Prompt A:
Pick out every line in the rows that contains the string "agent".

Text section:
........

# Calculation of the electric field strength

• psy
In summary: So you cannot apply your identity to the expression you wrote. You need to treat it as a single fraction, or add the fractions on the right side before multiplying by r^2.
psy
Thread moved from the technical forums, so no Homework Template is shown
Hey,

First I want to find the electric field strength from the middle between two point charges q1 = 8nC and q2 = -6nC.
The distance between the two charges is 10 cm. Then i want to find out at which point of a straight line, which runs through the two charges is the electric field strength equal to zero?

r= 5cm = 0.05m

E1 = F1 / q1 = k*q1/r^2= 8.99*10^ Nm^2 / C^2 * 8 * 10^-9 C / 0.05^2 = 2.8768*10^4 N = 28.8 kN.

E2 = k * q2/r^2 =8.99*10^ Nm^2 / C^2 * -6 * 10^-9 C / 0.05^2 = -2.1576*10^4 N = -21.576 kN

Between the two charges the electric fields of q1 and q2 are showing the same direction,so the overall field strength is calculated through addition of those two.

E = E1 + E2 = 7.1192 kN.

........

Dataset records:
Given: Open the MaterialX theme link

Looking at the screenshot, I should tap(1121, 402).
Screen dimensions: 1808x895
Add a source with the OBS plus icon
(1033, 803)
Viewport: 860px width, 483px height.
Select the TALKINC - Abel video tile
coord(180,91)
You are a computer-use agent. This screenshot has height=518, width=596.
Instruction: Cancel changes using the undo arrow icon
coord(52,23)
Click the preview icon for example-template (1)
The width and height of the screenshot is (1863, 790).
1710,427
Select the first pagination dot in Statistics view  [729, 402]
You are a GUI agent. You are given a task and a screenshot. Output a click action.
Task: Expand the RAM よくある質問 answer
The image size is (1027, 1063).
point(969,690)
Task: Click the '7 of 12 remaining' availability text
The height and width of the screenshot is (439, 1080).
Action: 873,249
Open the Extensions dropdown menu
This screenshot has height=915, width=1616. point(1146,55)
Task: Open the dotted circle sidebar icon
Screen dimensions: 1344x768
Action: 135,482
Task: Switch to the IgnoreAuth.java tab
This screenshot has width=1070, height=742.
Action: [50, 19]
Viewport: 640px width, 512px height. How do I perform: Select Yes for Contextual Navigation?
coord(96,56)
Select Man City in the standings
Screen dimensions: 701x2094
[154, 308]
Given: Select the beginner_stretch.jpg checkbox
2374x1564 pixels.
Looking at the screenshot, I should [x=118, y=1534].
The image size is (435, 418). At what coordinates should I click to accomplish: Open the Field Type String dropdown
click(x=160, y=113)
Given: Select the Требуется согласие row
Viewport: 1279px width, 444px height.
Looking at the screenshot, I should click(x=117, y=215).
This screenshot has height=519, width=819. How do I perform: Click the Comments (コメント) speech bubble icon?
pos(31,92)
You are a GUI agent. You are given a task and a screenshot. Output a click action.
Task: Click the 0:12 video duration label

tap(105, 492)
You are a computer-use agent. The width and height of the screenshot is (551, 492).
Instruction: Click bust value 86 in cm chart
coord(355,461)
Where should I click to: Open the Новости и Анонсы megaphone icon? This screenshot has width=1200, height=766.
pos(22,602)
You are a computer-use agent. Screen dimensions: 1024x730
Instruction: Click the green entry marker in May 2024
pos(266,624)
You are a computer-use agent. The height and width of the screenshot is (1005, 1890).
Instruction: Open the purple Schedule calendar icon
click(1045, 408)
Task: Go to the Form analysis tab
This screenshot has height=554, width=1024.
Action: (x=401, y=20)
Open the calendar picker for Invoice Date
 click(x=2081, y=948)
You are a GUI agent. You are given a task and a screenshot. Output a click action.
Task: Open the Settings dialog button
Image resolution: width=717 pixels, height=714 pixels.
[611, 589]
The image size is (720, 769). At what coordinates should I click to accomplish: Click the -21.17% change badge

........

Prompt B:
In the forum thread on electric field strength, what is the distance between the two point charges?

Expected answer A:
You are a computer-use agent. This screenshot has height=518, width=596.
You are a GUI agent. You are given a task and a screenshot. Output a click action.
You are a GUI agent. You are given a task and a screenshot. Output a click action.
You are a computer-use agent. The width and height of the screenshot is (551, 492).
You are a computer-use agent. Screen dimensions: 1024x730
You are a computer-use agent. The height and width of the screenshot is (1005, 1890).
You are a GUI agent. You are given a task and a screenshot. Output a click action.

Expected answer B:
10 cm